Светлана Шогаибовна несколько дней пребывала в агонии, борясь с невидимым врагом, прячась от его ударов:

— Я шутила, — задыхалась старая женщина, — не бей меня, уииии.

Светлану Шогаибовну после смерти кремировали, как она и завещала. Когда в Ремуше вспоминали о ней, некоторые уточняли: «Это та, что хромой всю жизнь притворялась?»

Бабушка Гера после того, как очередной старик отправлялся к Невидимому и Бесконечному, схватившись за живот, плакала у себя в комнате. Ее голос был так тонок и высок, словно она школьница. «Ни дня ты не увидела, ни солнца», — плакала Земфира над судьбой Сенамиз. «Ни дня ты не увидела, ни солнца», — плакала Земфира, когда умерла Бабнюра. «Ни дня ты не увидела, ни солнца», — звучал ее тонкий голос в день смерти Светланы Шогаибовны.
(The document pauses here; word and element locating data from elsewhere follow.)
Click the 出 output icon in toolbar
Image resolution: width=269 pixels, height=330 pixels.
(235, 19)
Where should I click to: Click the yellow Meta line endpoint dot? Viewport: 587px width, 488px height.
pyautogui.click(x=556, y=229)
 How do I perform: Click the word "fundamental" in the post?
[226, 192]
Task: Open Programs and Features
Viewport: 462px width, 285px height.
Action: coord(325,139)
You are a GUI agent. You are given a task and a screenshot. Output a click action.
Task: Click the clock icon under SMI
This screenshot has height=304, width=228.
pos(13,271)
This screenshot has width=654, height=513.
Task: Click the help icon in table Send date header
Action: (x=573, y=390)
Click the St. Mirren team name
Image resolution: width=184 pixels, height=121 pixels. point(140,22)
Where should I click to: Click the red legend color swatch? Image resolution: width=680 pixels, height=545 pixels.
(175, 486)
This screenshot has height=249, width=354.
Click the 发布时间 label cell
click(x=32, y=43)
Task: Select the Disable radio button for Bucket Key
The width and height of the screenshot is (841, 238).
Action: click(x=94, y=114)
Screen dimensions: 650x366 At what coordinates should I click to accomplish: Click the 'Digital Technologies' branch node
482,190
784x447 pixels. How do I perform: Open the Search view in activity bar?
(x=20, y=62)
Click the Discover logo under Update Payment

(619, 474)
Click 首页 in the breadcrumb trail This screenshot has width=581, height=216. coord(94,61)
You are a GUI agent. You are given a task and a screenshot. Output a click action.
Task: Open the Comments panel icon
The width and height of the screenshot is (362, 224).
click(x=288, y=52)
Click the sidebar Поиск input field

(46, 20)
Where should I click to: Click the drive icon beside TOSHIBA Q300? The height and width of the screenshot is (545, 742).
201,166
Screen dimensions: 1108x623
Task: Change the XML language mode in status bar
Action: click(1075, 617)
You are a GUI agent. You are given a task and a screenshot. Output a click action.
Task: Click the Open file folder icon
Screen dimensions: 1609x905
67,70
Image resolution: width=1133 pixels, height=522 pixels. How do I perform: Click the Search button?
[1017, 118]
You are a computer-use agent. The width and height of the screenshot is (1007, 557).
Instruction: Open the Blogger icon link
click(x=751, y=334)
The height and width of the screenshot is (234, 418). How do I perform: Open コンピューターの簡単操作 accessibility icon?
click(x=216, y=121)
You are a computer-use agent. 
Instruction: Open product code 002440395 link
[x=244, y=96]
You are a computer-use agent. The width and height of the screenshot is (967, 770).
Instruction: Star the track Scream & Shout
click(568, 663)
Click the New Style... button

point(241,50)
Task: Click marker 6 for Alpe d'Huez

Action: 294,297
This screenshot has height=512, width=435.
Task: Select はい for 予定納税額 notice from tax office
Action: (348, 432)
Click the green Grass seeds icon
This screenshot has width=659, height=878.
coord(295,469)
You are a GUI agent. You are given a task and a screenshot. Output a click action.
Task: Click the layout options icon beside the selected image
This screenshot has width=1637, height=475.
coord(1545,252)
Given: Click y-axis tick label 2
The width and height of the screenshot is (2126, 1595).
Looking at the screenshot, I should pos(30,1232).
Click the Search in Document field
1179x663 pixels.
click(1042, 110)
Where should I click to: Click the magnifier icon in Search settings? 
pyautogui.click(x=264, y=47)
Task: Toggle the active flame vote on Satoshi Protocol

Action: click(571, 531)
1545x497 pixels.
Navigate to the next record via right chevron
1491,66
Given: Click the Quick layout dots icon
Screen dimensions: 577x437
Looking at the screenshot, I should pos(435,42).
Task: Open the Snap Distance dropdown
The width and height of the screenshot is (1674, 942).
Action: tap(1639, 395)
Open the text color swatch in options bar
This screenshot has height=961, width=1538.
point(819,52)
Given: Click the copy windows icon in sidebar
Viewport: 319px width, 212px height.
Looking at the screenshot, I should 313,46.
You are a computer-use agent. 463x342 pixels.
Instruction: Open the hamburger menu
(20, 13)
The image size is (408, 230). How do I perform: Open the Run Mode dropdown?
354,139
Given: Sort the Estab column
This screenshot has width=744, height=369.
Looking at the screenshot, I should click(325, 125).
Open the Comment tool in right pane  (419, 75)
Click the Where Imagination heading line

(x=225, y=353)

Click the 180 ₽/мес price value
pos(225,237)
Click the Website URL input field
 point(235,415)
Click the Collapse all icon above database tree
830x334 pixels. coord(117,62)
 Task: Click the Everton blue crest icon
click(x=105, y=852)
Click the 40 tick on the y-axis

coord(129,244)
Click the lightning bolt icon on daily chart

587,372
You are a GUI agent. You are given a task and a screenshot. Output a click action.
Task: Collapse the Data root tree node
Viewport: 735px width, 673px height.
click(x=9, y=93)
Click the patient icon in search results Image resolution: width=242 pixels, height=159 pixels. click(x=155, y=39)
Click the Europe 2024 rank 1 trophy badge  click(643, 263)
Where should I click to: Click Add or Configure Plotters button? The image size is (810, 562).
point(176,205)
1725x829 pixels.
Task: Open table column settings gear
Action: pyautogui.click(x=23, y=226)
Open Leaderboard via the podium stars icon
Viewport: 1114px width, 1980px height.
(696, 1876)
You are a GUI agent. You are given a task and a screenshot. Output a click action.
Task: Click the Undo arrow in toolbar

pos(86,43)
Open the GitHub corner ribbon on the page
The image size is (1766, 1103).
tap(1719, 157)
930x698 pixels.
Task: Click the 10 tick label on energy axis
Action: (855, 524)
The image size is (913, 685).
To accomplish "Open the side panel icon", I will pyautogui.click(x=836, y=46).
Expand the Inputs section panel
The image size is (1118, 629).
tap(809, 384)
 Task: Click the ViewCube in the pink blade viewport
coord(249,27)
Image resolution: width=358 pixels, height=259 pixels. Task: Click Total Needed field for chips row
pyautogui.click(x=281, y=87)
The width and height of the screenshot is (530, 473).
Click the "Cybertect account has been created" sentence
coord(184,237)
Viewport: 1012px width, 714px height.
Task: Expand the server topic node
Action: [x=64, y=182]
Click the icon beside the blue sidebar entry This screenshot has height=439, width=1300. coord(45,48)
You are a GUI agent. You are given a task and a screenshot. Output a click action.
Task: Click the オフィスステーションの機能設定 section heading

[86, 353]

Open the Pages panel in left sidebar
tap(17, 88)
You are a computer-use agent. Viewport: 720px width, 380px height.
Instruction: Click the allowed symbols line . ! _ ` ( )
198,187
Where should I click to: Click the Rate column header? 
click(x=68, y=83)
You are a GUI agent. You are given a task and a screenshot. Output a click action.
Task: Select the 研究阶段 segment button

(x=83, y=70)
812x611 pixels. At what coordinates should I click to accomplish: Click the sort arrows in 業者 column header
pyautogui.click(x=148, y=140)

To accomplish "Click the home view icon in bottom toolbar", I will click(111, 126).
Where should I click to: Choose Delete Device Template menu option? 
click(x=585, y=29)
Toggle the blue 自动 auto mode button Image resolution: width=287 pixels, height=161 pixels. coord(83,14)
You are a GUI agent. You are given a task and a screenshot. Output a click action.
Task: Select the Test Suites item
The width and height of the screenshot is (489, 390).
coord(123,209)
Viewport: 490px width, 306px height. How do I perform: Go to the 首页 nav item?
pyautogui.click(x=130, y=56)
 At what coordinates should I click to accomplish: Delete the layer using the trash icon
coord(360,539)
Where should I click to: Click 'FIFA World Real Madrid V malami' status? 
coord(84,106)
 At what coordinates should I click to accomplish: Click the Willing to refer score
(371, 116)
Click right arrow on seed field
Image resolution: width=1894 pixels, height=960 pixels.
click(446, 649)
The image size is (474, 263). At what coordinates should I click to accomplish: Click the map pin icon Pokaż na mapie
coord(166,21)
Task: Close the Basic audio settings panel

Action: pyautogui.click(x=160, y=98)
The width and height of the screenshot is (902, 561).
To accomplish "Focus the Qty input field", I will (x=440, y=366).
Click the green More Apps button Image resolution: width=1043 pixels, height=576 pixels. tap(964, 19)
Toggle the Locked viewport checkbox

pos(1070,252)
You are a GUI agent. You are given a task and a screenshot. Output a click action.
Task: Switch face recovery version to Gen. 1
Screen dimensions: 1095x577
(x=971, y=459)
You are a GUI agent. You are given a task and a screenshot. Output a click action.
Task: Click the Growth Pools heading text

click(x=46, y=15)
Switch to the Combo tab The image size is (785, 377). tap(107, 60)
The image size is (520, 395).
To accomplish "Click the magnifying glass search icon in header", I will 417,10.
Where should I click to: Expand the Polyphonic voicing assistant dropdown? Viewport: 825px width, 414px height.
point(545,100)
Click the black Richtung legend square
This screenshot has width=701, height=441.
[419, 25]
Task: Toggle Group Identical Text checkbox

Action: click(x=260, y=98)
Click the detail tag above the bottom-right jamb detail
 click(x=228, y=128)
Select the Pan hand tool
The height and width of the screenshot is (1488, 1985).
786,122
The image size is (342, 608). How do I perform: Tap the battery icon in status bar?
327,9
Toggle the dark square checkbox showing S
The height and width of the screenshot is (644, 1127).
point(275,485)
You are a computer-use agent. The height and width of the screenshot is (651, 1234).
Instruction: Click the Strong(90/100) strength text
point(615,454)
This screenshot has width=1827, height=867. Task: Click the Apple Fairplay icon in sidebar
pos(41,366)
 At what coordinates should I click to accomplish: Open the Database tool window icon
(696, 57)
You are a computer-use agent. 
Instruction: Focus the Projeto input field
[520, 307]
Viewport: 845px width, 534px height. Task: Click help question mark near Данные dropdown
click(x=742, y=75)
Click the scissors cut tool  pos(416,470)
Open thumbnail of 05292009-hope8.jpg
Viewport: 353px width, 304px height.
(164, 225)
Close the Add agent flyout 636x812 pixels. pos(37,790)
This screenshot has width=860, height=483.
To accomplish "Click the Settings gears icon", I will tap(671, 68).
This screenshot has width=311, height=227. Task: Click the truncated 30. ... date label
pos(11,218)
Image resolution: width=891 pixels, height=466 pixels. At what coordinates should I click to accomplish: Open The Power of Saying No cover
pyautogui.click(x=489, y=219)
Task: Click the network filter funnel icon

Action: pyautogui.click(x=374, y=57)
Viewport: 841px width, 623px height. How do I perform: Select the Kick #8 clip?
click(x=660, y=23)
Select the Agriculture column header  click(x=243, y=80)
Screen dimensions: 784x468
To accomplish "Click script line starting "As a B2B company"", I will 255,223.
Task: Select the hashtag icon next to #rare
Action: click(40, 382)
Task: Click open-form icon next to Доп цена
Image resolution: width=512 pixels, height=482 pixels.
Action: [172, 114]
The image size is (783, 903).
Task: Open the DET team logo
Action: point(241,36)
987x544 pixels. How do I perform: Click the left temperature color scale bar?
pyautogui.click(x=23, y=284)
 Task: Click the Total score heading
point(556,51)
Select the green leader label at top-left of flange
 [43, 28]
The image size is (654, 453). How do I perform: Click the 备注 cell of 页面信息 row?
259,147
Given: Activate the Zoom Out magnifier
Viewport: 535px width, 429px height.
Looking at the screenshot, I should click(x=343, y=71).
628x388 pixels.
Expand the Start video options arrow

Стояла неподвижная жара. Ремуш был окружен живописной грядой гор, словно это не природный ландшафт, а нарисованная талантливым пейзажистом картина. Умываясь по утрам, Гер видел отражающиеся в зеркале заснеженные вершины и серые скалы в папахах из облаков. Три белоснежных облачка набегали из-за лысой горы, образуя «небесную улыбку». Одно облачко появлялось первым. Оно было в форме дуги, два других — как две черточки. Вот и получалась улыбка. «Так улыбается Бог», — мечтал Гер. Облака плыли по небу от лысой горы, и ничто не нарушало их степенного хода. Днем он выходил во двор, чтобы проводить их до высокой скалы, где, по очереди задевая ее каменную главу, они исчезали там, куда глаз уже «не доставал».

Первый Прокурор все еще приходил в гости к Земфире, они о чем-то говорили в беседке. К ним присоединялись Лилиана Камраевна и Аклима. Аклима уже совсем никого не узнавала и почти не разговаривала. Иногда она говорила, что Валера — муж Бабнюры, заживо сгоревший в огне, переехал на улицу Привокзальную, хотя такой улицы в Ремуше не было. Были только Большая и Малая. Лето, в которое по предсказанию Нострадамуса все должно было кончиться, продолжало полыхать беспощадным зноем.  В Ремуше каждый день выходила «Полуденная газета». В ней печатались некрологи и выражались соболезнования. Один за другим умирали старики, унося с собой тайны, не простив обид и не высказав сожалений. Барак, в котором жил Гер с семьей, заселялся людьми с одинаково черными лицами и короткими горбатыми носами.